BEGIN Dataset
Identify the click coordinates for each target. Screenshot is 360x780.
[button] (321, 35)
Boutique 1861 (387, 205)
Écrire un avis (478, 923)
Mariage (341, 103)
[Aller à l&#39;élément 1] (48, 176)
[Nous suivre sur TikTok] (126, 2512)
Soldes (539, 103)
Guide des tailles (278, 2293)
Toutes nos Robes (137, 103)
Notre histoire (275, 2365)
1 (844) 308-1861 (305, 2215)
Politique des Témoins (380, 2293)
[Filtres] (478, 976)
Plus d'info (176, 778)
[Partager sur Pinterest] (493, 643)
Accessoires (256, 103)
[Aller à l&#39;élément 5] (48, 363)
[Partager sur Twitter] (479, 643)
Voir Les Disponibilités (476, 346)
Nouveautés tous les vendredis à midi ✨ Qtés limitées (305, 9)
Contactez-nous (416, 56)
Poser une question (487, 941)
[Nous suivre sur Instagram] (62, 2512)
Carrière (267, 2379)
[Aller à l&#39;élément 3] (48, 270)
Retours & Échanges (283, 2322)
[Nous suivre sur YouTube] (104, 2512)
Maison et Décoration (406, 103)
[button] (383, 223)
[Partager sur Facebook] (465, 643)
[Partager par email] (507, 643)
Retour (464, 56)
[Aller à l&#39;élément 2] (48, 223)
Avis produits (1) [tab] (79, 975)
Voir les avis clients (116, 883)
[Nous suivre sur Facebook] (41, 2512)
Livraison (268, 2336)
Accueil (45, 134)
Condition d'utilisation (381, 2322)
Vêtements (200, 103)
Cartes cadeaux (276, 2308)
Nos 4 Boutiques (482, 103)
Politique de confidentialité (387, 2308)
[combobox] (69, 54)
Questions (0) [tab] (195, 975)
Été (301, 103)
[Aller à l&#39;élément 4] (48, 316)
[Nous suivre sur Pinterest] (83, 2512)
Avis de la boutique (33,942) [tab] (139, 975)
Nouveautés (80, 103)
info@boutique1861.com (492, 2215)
END Dataset
● What you should do: Return exactly the lines from the beginning of the data above through the one containing "Guide des tailles (278, 2293)", please. Include both end lines and add nothing else.

● Exercise solution:
Identify the click coordinates for each target. Screenshot is 360x780.
[button] (321, 35)
Boutique 1861 (387, 205)
Écrire un avis (478, 923)
Mariage (341, 103)
[Aller à l&#39;élément 1] (48, 176)
[Nous suivre sur TikTok] (126, 2512)
Soldes (539, 103)
Guide des tailles (278, 2293)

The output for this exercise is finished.